### PASSAGE PROVIDED
....

Explore difference, equality and compassion with pupils through a joyful and inclusive learning experience, says Shaun Dellenty...

  • 8 Ways to Celebrate Diversity with Primary Children

1 | It starts with us

To reduce prejudice, we must first be honest with ourselves about our potential for prejudice. Mindfulness programmes can reduce stress and enable us to develop authentic, less reactive relationships with our own feelings towards human diversity. Underpin with Philosophy for Children (P4C) and school guidance on respectful discourse.

2 | Start from day one

Celebrate authentic identities with culture bags. Pupils take home a bag to fill with items that reflect their family group, lifestyle, interests, culture, heritage or religion. Children share it with the class and describe what it means to them. Same-sex families are valued equally, in accordance with the Equality Act 2010. Children progress knowing it’s OK that diverse families exist.

3 | Explore existing attitudes

Make it compassionate and joyful; many young people get excited by animal and geographical diversity, yet human diversity often provokes anxiety, fear, bullying and prejudice. Robustly explore the diversity of the natural world, making ongoing links to human diversity and diversity of modern family life. Model bringing compassionate, non-judgmental curiosity to the natural rainbow of life.

....

### MATERIAL PROVIDED
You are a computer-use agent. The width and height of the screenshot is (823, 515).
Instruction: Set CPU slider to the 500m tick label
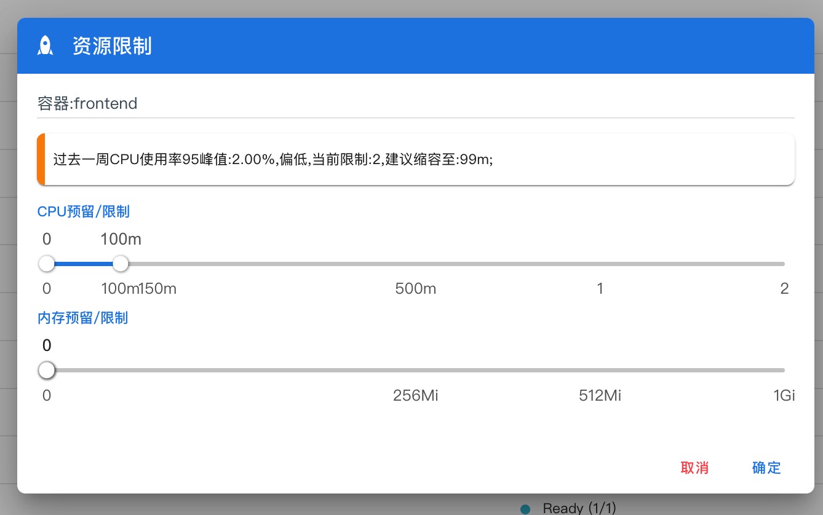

....

### PARTS OF THE EXERCISE
**a.** Quote the passage on celebrating diversity with primary children from "To reduce prejudice, we" up to and including "diverse families exist.".
**b.** Extend the text on celebrating diversity with primary children, picking up right after its final sentence.

### OUTPUTS IN ORDER
**a.**
To reduce prejudice, we must first be honest with ourselves about our potential for prejudice. Mindfulness programmes can reduce stress and enable us to develop authentic, less reactive relationships with our own feelings towards human diversity. Underpin with Philosophy for Children (P4C) and school guidance on respectful discourse.

2 | Start from day one

Celebrate authentic identities with culture bags. Pupils take home a bag to fill with items that reflect their family group, lifestyle, interests, culture, heritage or religion. Children share it with the class and describe what it means to them. Same-sex families are valued equally, in accordance with the Equality Act 2010. Children progress knowing it’s OK that diverse families exist.

**b.**
4 | Books and images

Families in the 21st century are diverse. But do our books, posters and examples we deploy in lessons reflect it? Do school or class libraries contain books about differently abled children? Or children living with grandparents? Do children with same-sex parents ever see their family group validated in books and posters around school? Do lessons include examples from BAME or LGBT+ histories and lives? If not, why not?

5 | Use inclusive language

Don’t get too hung up on ‘difference’ but explore ‘diversity’. Bring awareness to what binds us as human beings, compassionately exploring the experiences of a range of diverse identities, including those of same sex families and children with LGBT+ siblings or friends. Acknowledge that LGBT+ children and adults exist and should be celebrated.

6 | Open up dialogue

Use pupil surveys, assemblies and P4C lessons. All stakeholders should be familiar with the Equality Act 2010 and its requirements to eliminate discrimination, foster good relations and further equality. Explore the act with children, along with the UNICEF Convention of Rights for the Child, relating them to school ethos and rules and, in KS2, cover hate crime laws.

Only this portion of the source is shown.